It was a setup. He felt it immediately. There were stakes he wasn’t aware of.
Worse, what had he done to deserve this? He’d pissed someone off. Two years from his twenty, a decent career under his belt, and he was being thrown to the wolves on a case that looked damn close to a foregone conclusion.
Something else was up. Something big.
“I have to think about it.”
Bianco actually sat back in her chair and smiled. She had a nice smile, her parents had sprung for some orthodontics and her teeth were even and white. She ran her bottom lip up over the edge of her top teeth. The effect made her lips fuller, a move that he associated with prolonged use of a headgear. His son, Tad, had the same habit.
Stop thinking about her lips, Fletch.
He looked down at the file before him. What a mess.
“Of course you do. Go on home and get some rest. I always find a good night’s sleep helps me think clearly.” She stood then, stretching her back a little, almost as if to say, See, I’m tired, too. I’m working hard. I’m all kinked up and I know, I understand, what you’re going through, and shook his hand, effectively but kindly dismissing him.
He found Inez back at their respective desks. She had her nose deep in her laptop.
“Anything new?” he asked.
“No. Everything cool with you?”
“Sure,” he replied. “I’m going to go home and catch some z’s. You should, too. Meet me back here at nine, okay? We have a big project to tackle.”
“Yes, sir.”
“Inez?”
“Sir?”
“You can call me Fletch.”
*
Fletcher left the JTTF office buzzing with adrenaline. Hand chosen to handle a fuck-all dog of a case that could wind up being his death sentence with Homicide. He wanted out, sure, but not like this. Not on a case that smelled to high heaven.
He lived in a row house on a quiet Capitol Hill street, catty-corner to the Longworth House Office Building, the very place he’d spent the better part of his afternoon trying to glean enough detail from the monosyllabic answers of Leighton’s staff to figure out what the hell was going on.
He kept a light on in the foyer so it looked like someone was around, though the neighborhood itself was very safe, and most of his neighbors knew he was a cop and kept an eye on his place in addition to their own.
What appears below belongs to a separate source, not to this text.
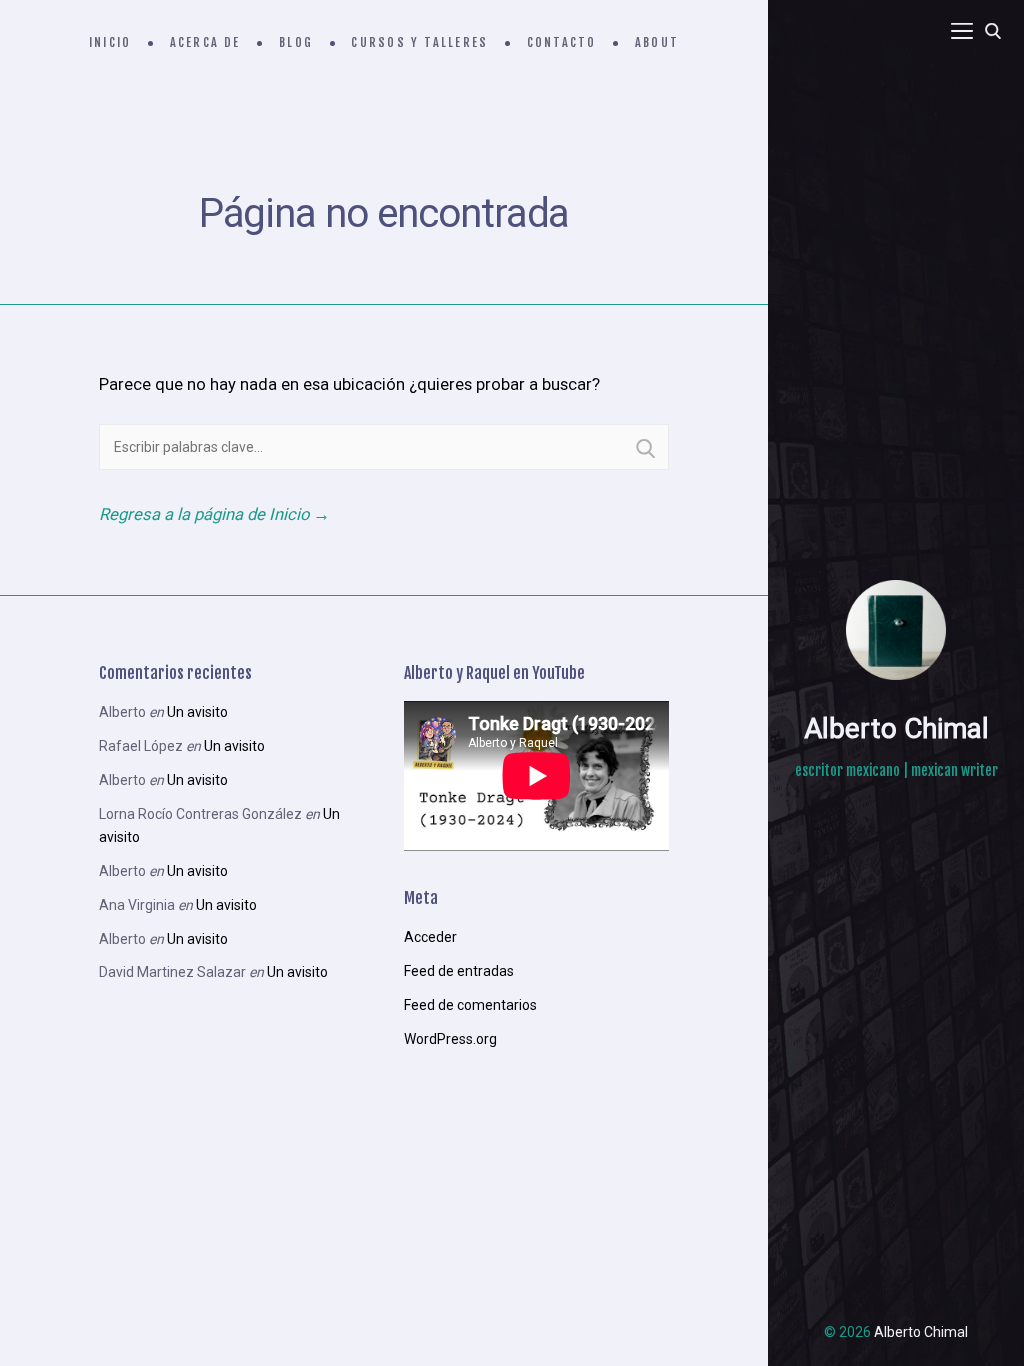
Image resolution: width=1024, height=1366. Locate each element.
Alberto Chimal (896, 728)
But tonight it was off. He had to think back—had he turned the switch off when he left God knows how many hours earlier? No, that was impossible, he never did. Maybe the light was out...but he had one of the new long-lasting compact fluorescent bulbs in there that was supposed to burn for five years or more. He couldn’t remember the last time he’d changed it, but it certainly wasn’t five years ago.
Curious.
He put his hand on the butt of his Glock and slid his key in the lock. The bolt was thrown, the bottom lock engaged, just like he left it. He twisted the knob and entered his foyer at an angle, sliding against the wall. He listened carefully, heard nothing but the normal night sounds of his house, the refrigerator rumbling quietly in the kitchen, the barometer clock on the wall by the door ticking the seconds away.
He moved quickly, clearing the house room by room, then returned to the foyer.
The switch had been turned off.
He holstered his weapon and flipped it back on. Sloppy of them. Whoever them was.
Shit. At least his instincts were right on the money. Something else was going on with the congressman’s case.
He searched the house again, more thoroughly this time, but saw nothing out of place. If it weren’t for the faux pas with the light, he wouldn’t have had any idea that someone had tossed him. A stupid environmentally conscious crook who couldn’t leave the light on had just left behind his markers.
It had to be someone from the JTTF, checking up on him. Making sure he wasn’t going to embarrass them. That he didn’t have a blow-up doll girlfriend or a drawer full of latex and whips.
Jesus, whatever happened to asking a man about his sensitive proclivities?
Then again, perhaps that was the mistake they had made with the congressman in the first place.
Sleep was dragging at him. He’d deal with this in the morning. He didn’t bother with his bed, just stretched out on the couch, his usual resting spot, kicked off his shoes and shut his eyes. He’d be able to figure all of this out later, after his batteries recharged.
Darkness enveloped the room, and he didn’t see the tiny glowing light secreted on the back edge of his television, a dusty Bermuda triangle that never got cleaned, or noticed.
*
Fletcher slept without dreams for four hours, then woke to the clamor of his cell phone. Cursing, he reached for the offending object, managed to open it and grunted, “What?”
“Fletch, thank God. I was starting to worry. I’ve been calling you for hours.”
Sam.
Fletcher groaned and rolled onto his side.
“Time is it?”
“Almost 7:30. Are you okay? You sound horrible.”